УСЛОВИЕ ЗАДАЧИ: Замените «Option 2» на «Option 3» в строках от строки с «Image resolution: width=1568» до строки с «click(297, 287)» включительно и выведите эти строки целиком. Всё остальное в них не меняйте.

РАБОЧИЕ ДАННЫЕ:
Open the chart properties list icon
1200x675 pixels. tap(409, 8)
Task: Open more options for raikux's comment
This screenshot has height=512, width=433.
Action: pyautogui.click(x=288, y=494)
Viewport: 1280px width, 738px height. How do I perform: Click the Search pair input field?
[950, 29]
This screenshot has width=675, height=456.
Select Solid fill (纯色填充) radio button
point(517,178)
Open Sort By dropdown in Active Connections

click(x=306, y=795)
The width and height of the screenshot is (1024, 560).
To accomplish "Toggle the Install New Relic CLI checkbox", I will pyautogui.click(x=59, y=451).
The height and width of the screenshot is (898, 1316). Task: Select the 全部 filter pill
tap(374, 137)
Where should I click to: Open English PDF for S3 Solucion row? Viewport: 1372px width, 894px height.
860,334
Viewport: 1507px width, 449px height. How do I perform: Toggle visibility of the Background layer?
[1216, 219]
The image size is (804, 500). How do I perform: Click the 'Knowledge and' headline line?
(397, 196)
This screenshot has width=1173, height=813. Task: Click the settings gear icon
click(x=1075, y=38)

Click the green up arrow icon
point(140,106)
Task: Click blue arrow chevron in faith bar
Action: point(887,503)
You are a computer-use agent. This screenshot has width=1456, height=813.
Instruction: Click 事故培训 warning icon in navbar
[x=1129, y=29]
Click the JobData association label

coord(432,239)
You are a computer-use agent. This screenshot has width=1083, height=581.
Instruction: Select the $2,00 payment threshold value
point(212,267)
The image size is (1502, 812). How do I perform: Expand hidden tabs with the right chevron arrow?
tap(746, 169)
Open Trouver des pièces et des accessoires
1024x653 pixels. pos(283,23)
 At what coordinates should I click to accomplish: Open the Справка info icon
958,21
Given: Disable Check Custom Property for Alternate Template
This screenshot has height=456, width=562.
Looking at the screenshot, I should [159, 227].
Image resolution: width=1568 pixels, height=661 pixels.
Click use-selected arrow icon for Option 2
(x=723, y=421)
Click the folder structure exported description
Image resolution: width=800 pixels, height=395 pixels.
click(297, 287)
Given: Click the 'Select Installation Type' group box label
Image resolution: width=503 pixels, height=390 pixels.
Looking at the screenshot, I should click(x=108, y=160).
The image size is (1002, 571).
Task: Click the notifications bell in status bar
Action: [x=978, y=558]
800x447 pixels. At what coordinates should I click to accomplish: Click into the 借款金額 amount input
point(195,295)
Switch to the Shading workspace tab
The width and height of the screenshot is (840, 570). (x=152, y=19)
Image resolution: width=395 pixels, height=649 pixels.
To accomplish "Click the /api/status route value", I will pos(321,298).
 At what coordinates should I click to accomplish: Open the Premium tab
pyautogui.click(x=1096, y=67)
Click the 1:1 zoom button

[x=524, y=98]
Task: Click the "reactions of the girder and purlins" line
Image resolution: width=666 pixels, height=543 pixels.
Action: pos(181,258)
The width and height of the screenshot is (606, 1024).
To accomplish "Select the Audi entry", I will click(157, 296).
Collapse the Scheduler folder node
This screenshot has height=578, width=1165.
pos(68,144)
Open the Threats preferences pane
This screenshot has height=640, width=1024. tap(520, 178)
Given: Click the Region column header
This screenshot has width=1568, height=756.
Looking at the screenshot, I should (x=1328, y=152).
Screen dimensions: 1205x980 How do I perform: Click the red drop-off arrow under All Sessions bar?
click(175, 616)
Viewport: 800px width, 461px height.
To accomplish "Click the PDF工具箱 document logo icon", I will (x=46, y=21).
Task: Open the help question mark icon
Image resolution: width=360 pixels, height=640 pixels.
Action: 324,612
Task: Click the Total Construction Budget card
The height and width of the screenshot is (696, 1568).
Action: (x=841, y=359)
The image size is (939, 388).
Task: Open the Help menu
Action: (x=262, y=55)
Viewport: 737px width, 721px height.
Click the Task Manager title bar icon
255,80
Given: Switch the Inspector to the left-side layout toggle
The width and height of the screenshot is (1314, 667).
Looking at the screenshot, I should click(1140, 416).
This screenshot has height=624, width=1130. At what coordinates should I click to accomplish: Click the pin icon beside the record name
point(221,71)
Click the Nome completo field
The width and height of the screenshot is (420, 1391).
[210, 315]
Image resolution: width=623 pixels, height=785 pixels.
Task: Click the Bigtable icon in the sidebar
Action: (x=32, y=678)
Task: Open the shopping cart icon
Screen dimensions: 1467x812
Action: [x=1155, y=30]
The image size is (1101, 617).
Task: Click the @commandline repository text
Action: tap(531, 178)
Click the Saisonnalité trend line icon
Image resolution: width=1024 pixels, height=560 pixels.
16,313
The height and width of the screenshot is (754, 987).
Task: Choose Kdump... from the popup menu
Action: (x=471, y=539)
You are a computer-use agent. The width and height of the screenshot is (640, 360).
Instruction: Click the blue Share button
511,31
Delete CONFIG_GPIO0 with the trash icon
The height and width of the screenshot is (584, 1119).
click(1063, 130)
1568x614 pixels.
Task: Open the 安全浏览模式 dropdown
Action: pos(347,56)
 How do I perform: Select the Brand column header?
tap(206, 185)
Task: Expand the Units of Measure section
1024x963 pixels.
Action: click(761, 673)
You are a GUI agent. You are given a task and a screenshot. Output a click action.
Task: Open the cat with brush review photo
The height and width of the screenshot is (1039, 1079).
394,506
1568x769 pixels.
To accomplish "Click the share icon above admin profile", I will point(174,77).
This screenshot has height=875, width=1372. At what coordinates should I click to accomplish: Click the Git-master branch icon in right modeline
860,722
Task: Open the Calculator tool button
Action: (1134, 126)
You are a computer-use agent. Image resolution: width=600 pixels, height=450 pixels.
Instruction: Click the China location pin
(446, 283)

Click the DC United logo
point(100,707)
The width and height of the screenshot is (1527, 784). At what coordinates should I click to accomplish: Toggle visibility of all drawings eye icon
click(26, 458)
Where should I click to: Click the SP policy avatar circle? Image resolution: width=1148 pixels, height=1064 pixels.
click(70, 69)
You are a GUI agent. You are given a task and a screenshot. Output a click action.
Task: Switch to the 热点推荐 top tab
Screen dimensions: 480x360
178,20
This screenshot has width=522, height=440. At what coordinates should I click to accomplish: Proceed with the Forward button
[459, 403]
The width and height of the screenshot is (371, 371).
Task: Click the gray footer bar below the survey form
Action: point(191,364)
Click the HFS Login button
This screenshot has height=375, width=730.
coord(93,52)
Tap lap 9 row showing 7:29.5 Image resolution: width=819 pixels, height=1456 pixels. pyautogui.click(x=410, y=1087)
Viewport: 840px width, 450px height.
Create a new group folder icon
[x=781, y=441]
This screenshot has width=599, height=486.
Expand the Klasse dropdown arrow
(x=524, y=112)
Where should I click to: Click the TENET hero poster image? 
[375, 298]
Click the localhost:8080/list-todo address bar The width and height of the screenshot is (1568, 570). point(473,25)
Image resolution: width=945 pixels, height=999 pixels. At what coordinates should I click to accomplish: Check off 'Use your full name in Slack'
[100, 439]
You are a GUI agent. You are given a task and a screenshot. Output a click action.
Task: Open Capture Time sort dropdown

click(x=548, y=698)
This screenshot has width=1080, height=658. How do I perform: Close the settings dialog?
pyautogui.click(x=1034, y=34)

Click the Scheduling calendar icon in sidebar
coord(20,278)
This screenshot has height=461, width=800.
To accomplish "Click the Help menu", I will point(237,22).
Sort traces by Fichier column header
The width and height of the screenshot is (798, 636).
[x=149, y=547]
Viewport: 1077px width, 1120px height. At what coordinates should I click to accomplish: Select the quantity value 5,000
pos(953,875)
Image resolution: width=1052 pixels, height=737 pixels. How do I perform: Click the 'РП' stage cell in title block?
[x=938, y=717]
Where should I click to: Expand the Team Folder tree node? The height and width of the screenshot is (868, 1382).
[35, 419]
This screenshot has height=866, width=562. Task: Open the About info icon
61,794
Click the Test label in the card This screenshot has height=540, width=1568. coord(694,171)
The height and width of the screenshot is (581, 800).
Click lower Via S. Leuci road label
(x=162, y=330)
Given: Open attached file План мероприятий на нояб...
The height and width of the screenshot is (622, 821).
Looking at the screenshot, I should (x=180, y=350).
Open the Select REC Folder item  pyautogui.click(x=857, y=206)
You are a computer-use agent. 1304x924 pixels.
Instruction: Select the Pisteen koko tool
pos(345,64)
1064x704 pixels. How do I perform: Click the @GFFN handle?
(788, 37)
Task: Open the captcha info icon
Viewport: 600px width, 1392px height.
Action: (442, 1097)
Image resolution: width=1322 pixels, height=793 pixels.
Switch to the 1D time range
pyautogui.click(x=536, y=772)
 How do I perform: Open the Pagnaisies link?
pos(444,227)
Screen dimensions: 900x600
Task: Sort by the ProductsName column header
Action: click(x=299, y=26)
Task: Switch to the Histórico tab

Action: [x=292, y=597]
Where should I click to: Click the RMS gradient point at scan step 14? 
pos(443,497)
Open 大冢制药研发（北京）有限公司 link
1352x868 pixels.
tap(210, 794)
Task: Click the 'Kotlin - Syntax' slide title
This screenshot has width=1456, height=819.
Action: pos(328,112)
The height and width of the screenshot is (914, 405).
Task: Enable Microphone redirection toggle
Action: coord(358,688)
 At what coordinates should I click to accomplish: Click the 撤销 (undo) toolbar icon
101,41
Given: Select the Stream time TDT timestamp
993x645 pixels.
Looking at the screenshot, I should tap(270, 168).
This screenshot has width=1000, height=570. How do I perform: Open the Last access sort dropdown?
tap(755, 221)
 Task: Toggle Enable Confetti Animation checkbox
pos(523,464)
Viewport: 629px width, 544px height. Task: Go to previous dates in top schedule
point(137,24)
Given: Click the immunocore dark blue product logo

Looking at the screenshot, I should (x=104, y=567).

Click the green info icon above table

ПРАВИЛЬНЫЙ ОТВЕТ:
Image resolution: width=1568 pixels, height=661 pixels.
Click use-selected arrow icon for Option 3
(x=723, y=421)
Click the folder structure exported description
Image resolution: width=800 pixels, height=395 pixels.
click(297, 287)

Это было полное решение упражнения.